Frasi sconnesse e concitate, camminata instabile e agitazione psicomotoria sono la narrazione di un pomeriggio particolare dove mi trovo a rappresentare la morte. Sì, proprio così, mi trovo davanti ad un paziente che dalle 14:00 è in uno stato di delirium, tenta la fuga più volte, rischia di cadere; è disorientato, vede le quattro mura del reparto come una costrizione, vede i suoi spazi stringersi sempre di più e io sono la morte, quello che non gli permette di evadere da questo, di fuggire.

Provo a parlare con lui, mi racconta la sua vita, mi parla dei suoi figli, dei suoi trascorsi, passiamo circa venti minuti a parlare, sembra tranquillo, mi dice di voler riposare; penso ora che ho acquisito la sua fiducia, magari si tranquillizzerà.

**Compito A**
Restituisci la parte del brano sul paziente in delirium che comincia con "Provo a parlare" e prosegue fino a "magari si tranquillizzerà.", copiandola parola per parola.
**Compito B**
Rispondi a queste domande sul brano sul paziente in delirium.
(i) Da che ora il paziente si trova in uno stato di delirium?
(ii) Per quanto tempo, circa, si parla con il paziente?
(iii) Che cosa dice il paziente di voler fare al termine della conversazione?
**Compito C**
Scrivi il seguito del brano sul paziente in delirium, riprendendo subito dopo l'ultima frase.

**Materiale di partenza**

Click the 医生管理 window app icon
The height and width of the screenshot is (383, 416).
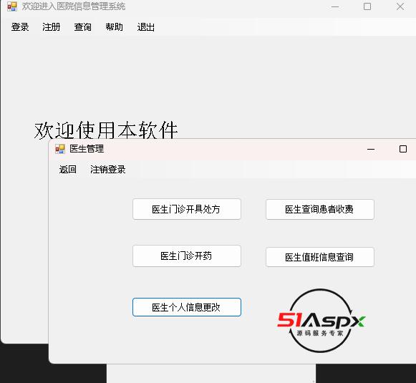click(60, 149)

**Risposta scritta A**
Provo a parlare con lui, mi racconta la sua vita, mi parla dei suoi figli, dei suoi trascorsi, passiamo circa venti minuti a parlare, sembra tranquillo, mi dice di voler riposare; penso ora che ho acquisito la sua fiducia, magari si tranquillizzerà.

**Risposta scritta B**
(i) Dalle 14:00.
(ii) Circa venti minuti.
(iii) Dice di voler riposare.

**Risposta scritta C**
Torno ad occuparmi degli altri pazienti, passano circa dieci minuti ed eccolo nuovamente nell’andito che giunge con un passo instabile verso di me, che mi trovo di fronte alla via d’uscita. Mi intima di spostarmi, lui deve andar via, non posso stare in questa gabbia, mi dice.

Io cerco nuovamente di spiegargli che per il suo bene è meglio stare qui, che non sta bene e che quindi non può andar via, soprattutto non da solo. Riesco a convincerlo quando una mia collega gli propone una telefonata alla moglie, che sta a casa, quindi torna in stanza. Ma questa chiamata non fa altro che agitarlo di più, la situazione sta degenerando, è sempre peggio, sempre rivolto verso di me che rappresento l’ostacolo alla fuga “da questa gabbia” ed è qui che mi rendo conto di essere la morte.

Parlo con il medico, la sua camminata è sempre più instabile, è sempre più debole, viso contratto, respiro irregolare e stridulo, ma non demorde e sta sempre in piedi, nonostante non si regga più, è necessario fare qualcosa.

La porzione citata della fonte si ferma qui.